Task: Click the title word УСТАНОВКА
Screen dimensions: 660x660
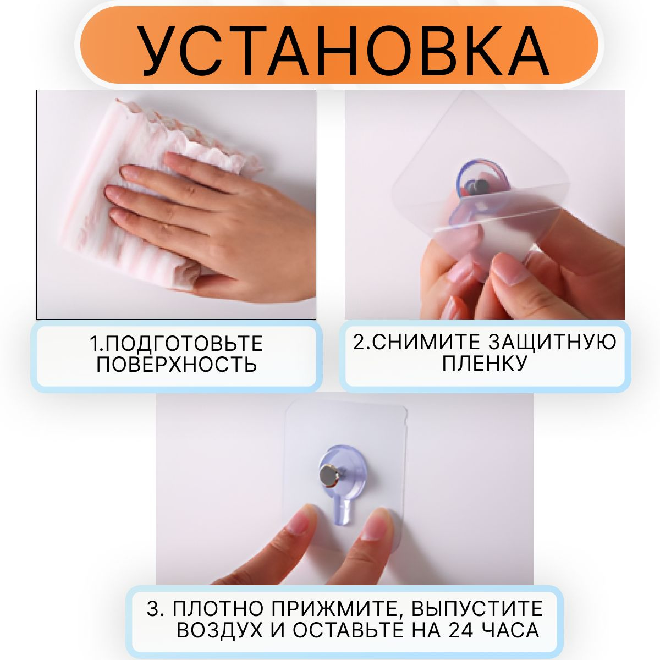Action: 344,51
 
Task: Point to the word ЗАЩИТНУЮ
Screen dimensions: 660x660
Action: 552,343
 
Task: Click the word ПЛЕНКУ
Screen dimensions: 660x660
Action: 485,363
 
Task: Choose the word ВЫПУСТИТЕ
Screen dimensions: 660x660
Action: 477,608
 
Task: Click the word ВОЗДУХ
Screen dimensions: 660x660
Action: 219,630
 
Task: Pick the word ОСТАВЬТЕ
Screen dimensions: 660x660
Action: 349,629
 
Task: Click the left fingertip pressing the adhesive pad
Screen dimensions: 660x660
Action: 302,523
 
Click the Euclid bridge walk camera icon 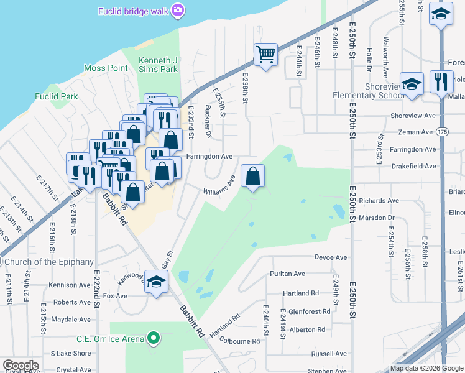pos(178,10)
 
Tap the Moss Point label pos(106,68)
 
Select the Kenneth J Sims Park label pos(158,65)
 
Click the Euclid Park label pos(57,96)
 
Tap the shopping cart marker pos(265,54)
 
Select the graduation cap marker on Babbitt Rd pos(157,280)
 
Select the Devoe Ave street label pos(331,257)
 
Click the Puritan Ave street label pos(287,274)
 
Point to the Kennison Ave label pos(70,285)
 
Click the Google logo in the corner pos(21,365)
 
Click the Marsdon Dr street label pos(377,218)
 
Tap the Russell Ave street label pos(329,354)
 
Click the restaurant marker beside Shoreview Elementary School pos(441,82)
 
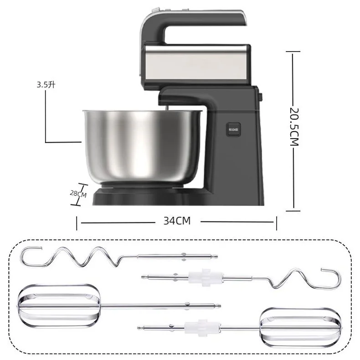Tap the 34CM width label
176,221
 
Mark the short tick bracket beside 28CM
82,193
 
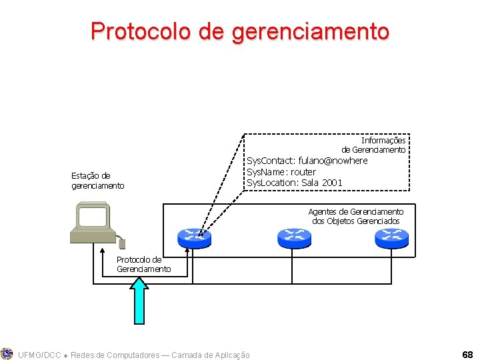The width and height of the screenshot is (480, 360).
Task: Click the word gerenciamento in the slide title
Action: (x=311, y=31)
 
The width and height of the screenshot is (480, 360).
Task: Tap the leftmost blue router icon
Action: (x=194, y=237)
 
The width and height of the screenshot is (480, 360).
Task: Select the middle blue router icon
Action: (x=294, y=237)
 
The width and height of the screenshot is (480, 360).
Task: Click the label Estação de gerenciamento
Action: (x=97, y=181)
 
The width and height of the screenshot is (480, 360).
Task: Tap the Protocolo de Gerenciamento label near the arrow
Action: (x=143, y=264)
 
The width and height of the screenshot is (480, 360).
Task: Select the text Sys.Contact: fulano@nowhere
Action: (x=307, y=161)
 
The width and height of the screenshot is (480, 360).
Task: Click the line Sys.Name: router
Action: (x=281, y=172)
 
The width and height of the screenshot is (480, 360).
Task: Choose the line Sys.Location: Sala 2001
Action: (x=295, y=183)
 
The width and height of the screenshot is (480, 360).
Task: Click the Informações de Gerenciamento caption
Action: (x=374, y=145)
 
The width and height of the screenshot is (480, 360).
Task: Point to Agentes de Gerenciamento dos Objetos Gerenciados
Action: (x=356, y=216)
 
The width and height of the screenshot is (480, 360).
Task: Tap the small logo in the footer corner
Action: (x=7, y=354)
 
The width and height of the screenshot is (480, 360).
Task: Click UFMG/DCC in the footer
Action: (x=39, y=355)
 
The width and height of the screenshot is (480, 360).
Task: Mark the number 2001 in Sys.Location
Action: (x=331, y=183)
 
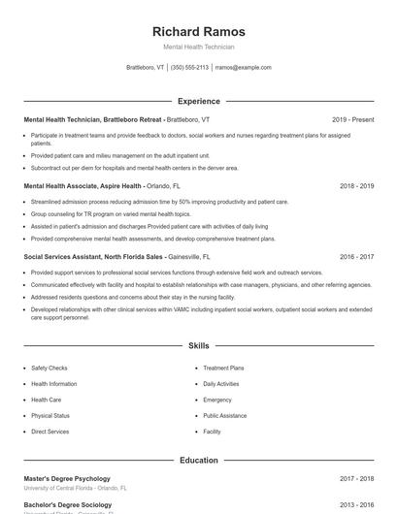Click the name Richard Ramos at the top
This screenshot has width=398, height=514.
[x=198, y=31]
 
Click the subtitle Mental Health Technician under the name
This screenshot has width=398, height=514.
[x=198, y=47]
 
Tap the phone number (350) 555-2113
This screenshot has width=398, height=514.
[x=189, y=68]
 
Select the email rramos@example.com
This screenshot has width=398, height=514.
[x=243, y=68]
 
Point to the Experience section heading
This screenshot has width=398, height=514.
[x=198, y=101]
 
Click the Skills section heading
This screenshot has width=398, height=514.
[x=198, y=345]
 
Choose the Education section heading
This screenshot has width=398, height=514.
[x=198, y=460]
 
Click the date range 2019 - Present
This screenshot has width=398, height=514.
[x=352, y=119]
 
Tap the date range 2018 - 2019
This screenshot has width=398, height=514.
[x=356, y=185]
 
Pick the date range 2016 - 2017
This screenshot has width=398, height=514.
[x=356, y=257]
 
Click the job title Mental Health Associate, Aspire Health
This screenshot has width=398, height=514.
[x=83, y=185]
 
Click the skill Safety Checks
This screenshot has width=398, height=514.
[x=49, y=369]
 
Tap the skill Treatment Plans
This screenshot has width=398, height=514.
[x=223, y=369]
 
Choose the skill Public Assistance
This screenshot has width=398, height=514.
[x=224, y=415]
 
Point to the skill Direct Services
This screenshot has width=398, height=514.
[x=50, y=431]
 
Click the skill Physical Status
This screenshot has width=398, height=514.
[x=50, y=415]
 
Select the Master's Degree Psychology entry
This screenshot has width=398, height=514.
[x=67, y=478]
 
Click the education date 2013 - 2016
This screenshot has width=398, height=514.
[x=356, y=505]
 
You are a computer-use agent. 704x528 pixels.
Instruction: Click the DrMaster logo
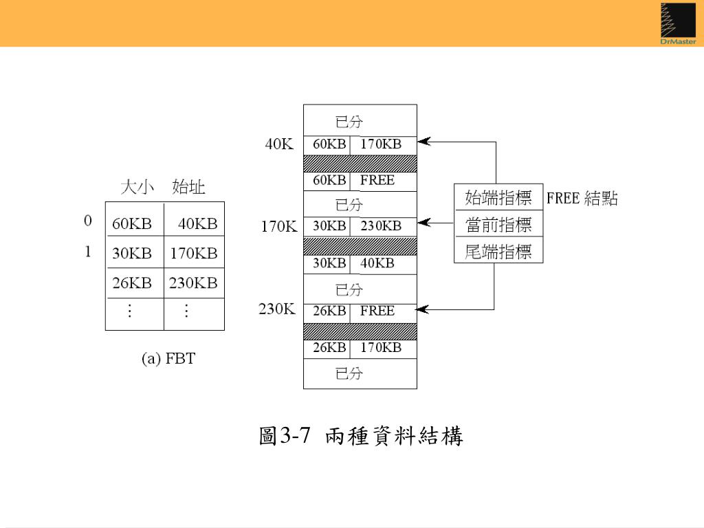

============

§ Directions for this task: Duplicate the listing lines starting at the line containing "You are a computer-use agent. 704x528 pixels." and ending at the end of the listing, with both ends included. Leave the pictures out of your answer.

§ Task output:
You are a computer-use agent. 704x528 pixels.
Instruction: Click the DrMaster logo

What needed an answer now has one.